# TASK BRIEF
From the court order below, reproduce the passage starting at "IN THE UNITED" and ending at "Defendants." word for word.

# SOURCE DOCUMENT
● ● ● ●
IN THE UNITED STATES DISTRICT COURT FOR THE SOUTHERN DISTRICT OF WEST VIRGINIA
CHARLESTON DIVISION
DELBERT KEVIN CORDLE,
Plaintiff,
v. CIVIL ACTION NO. 2:24-cv-00594
EXPERIAN INFORMATION SOLUTIONS INC., et al.,
Defendants.
ORDER
This matter is before the Court on Plaintiff’s Motion to Compel Discovery Responses and a Deposition Witness from Defendant Trans Union, LLC, filed on May 7, 2025 (ECF No. 28). Defendant Trans Union, LLC (“Trans Union”) filed its response to Plaintiff’s motion on May 21, 2025 (ECF No. 31), and Plaintiff filed a reply thereto on May 28, 2025 (ECF No. 33). On June 6, 2025, Plaintiff and Trans Union filed a Joint Status Report informing the Court that they narrowed the scope of their dispute. (ECF No. 35). As such, the motion is fully briefed and ripe for adjudication as modified by the parties. For the reasons set forth herein, Plaintiff’s Motion to Compel Discovery Responses and a Deposition Witness from Defendant Trans Union, LLC (ECF No. 28) is hereby GRANTED IN PART and DENIED IN PART. I. BACKGROUND Plaintiff Delbert Kevin Cordle (“Plaintiff”), by counsel, initiated this civil action against Defendants, Experian Information Solutions, Inc. (“Experian”) and Trans Union, on October 21, 2024. (ECF No. 1). In his Complaint, Plaintiff alleges that Defendants combined or mixed his credit file with another person, which resulted in the publication of inaccurate information and “Defendants’ repeated insistence on inaccurately reporting Plaintiff’s credit.” Id. Plaintiff seeks “actual, statutory, and punitive damages, and for costs and attorney’s fees, pursuant to the Fair Credit Reporting Act [(“FCRA”)].” Id. The
Court entered its operative Scheduling Order on January 24, 2025, pursuant to which the parties’ deadline to complete discovery is October 6, 2025. (ECF No. 15). Plaintiff filed his subject motion to compel on May 7, 2025, raising a number of issues therein. (ECF No. 28). After the parties completed briefing on the motion, the undersigned entered an Order directing them to confer and make a good-faith effort to narrow the areas of their disagreement to the greatest possible extent in accordance with Rule 37.1(b) of the Court’s Local Rules of Civil Procedure. (ECF No. 34). Pursuant to the Court’s Order, the parties filed a timely Joint Status Report on June 6, 2025. (ECF No. 35). Therein, the parties inform the Court that they have narrowed their areas of dispute for judicial resolution to just three “deposition topics” contained in the deposition notice Plaintiff served on Trans Union. See id. The parties agree that their previously-filed
briefing adequately addresses their dispute as to each of the three topics. (See ECF No. 31 at 8-13; ECF No. 33 at 6-7). II. DISCUSSION The subject deposition notice seeks Trans Union’s corporate-representative deposition pursuant to Rule 30(b)(6) of the Federal Rules of Civil Procedure. (See ECF No. 28-5). The parties’ disagreement extends to the following three topics noticed therein: w. The number of reinvestigations of credit disputes handled by the deponent on an annual basis and economic resources attributable to those reinvestigations. x. Amount paid to and training provided to the employees responsible for reinvestigating disputed credit reportings made by the Deponent.
● ● ● ●
# GIVEN DATA

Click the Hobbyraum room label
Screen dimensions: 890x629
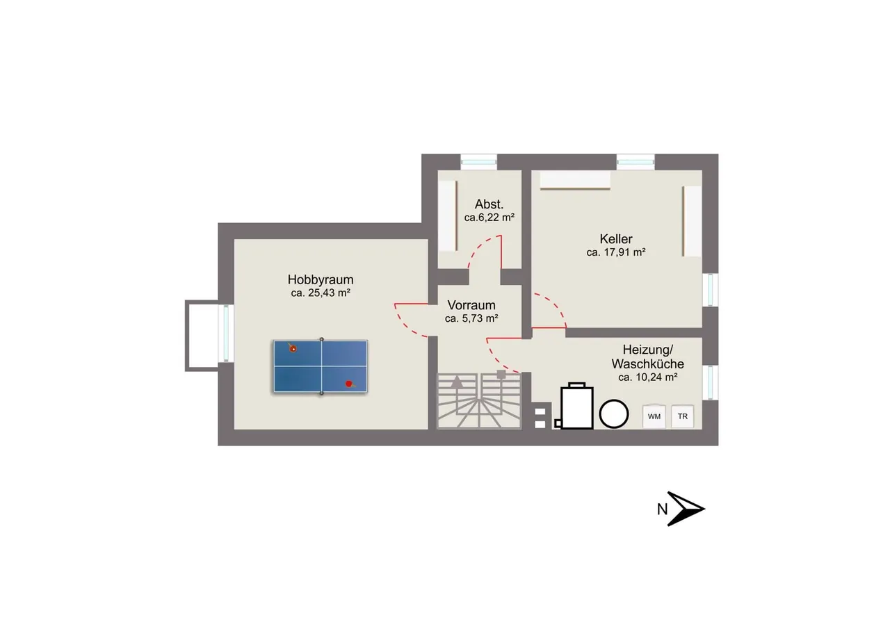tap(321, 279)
● ● ● ●
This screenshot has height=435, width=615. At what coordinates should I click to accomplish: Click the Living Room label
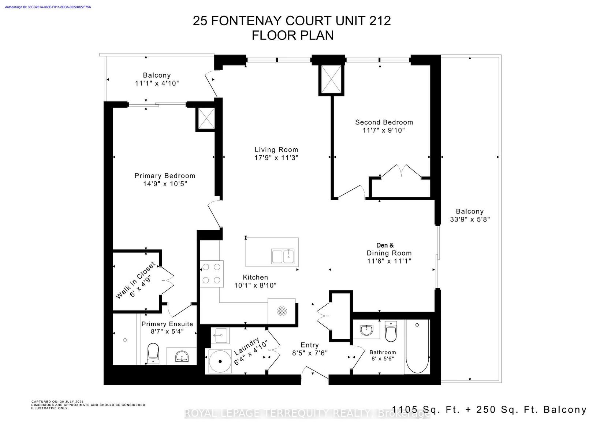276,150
● ● ● ●
# SOLUTION BELOW
IN THE UNITED STATES DISTRICT COURT FOR THE SOUTHERN DISTRICT OF WEST VIRGINIA
CHARLESTON DIVISION
DELBERT KEVIN CORDLE,
Plaintiff,
v. CIVIL ACTION NO. 2:24-cv-00594
EXPERIAN INFORMATION SOLUTIONS INC., et al.,
Defendants.